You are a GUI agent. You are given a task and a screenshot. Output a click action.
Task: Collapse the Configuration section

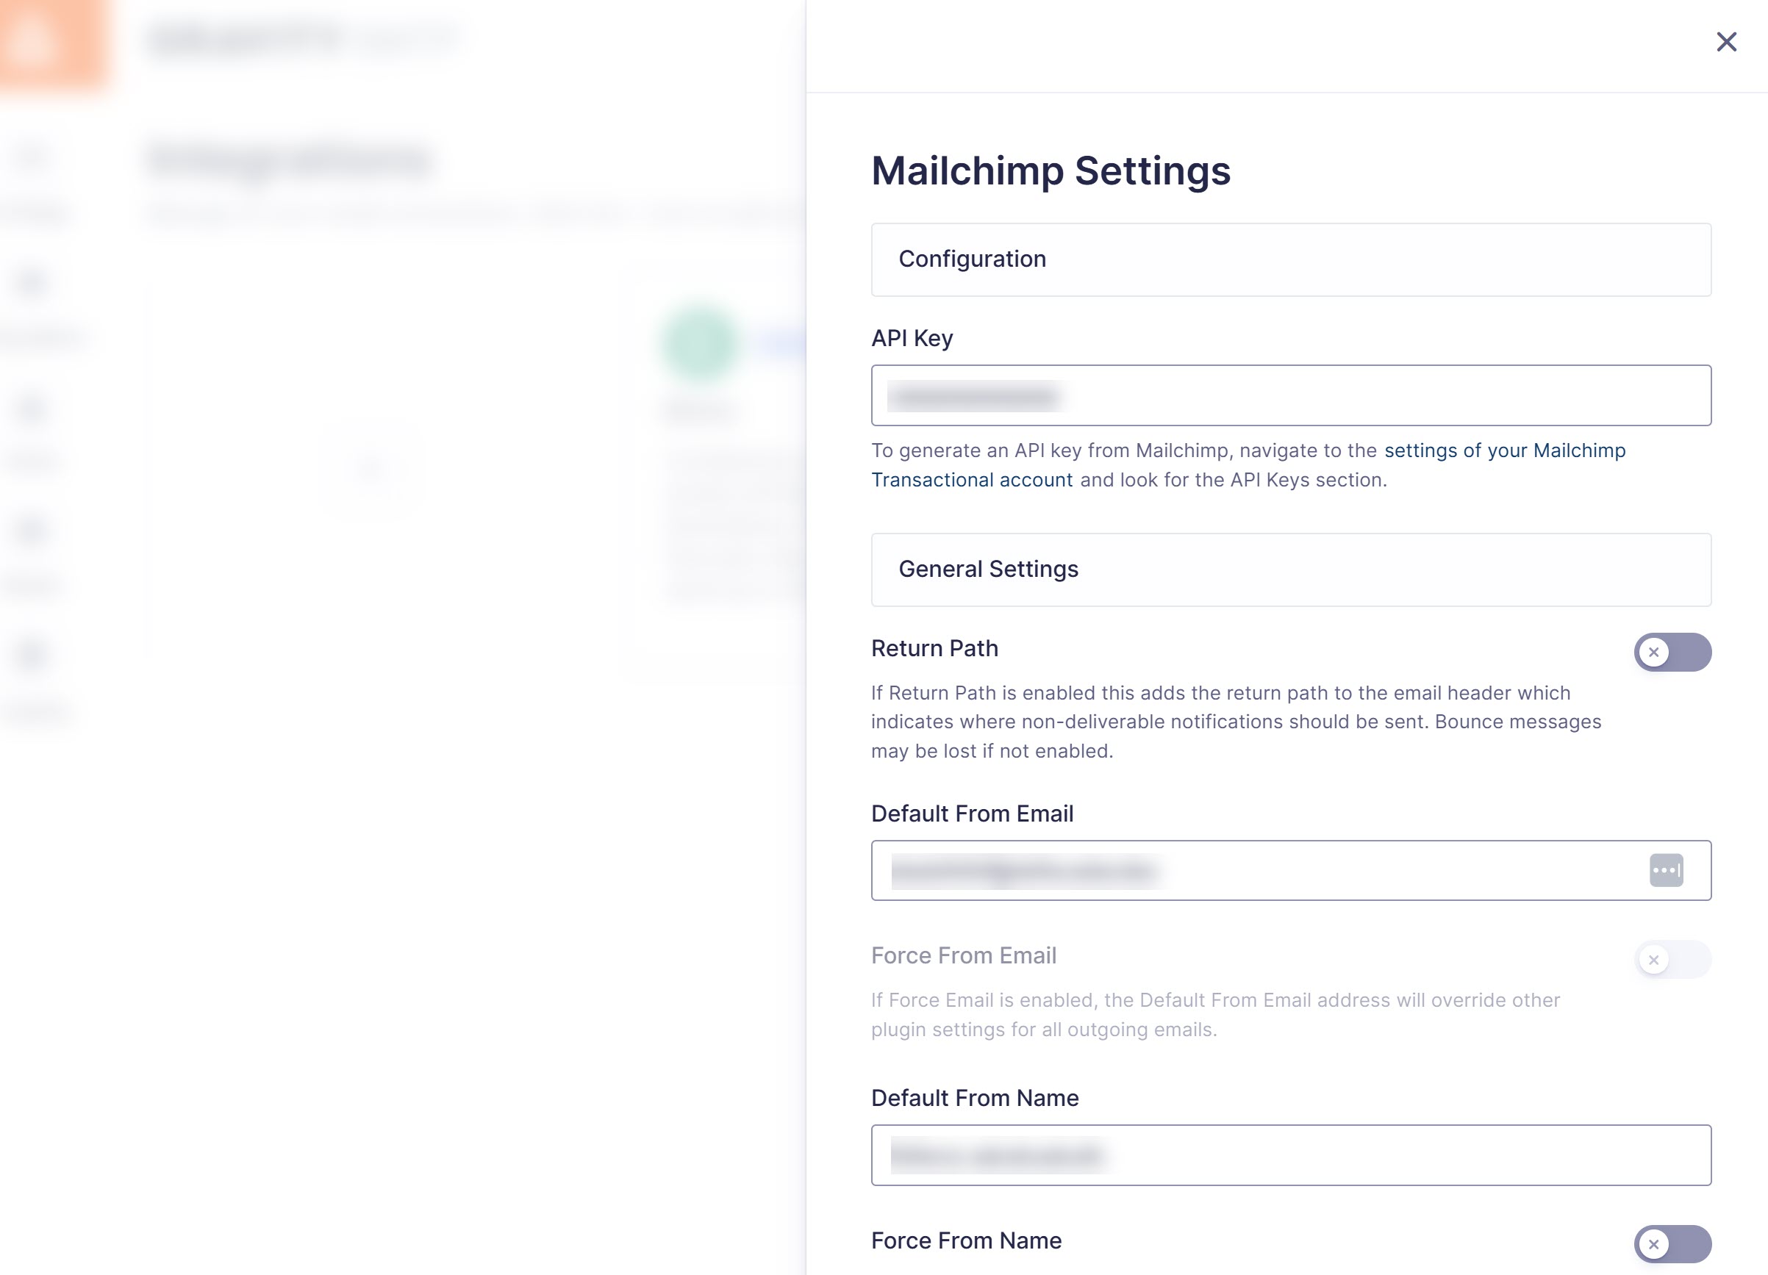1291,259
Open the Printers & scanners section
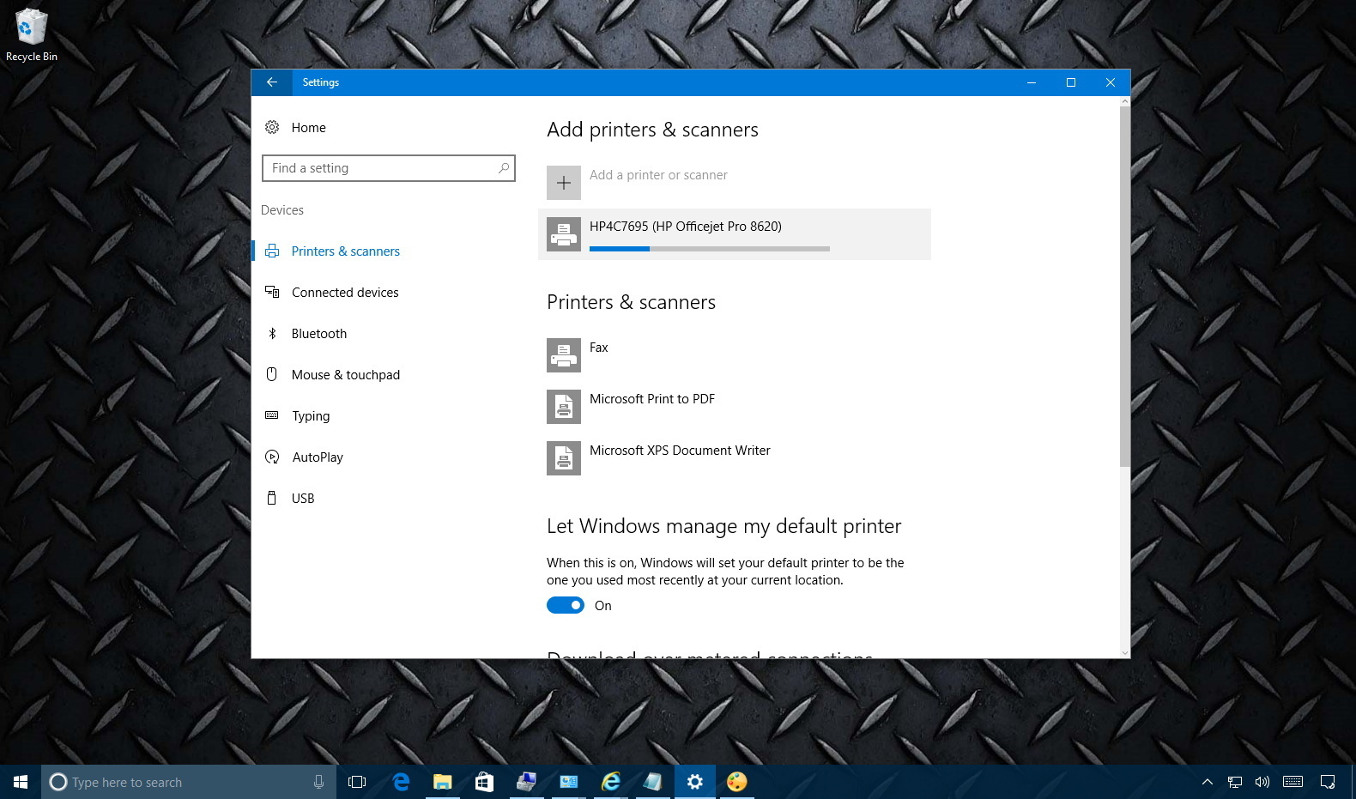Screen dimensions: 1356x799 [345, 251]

• **What to produce**: A verbatim copy of the data, free of pictures, is the expected answer.

• **Written answer**:
You are a GUI agent. You are given a task and a screenshot. Output a click action.
Task: Collapse the Configuration section

1291,259
Open the Printers & scanners section
Screen dimensions: 1356x799 [345, 251]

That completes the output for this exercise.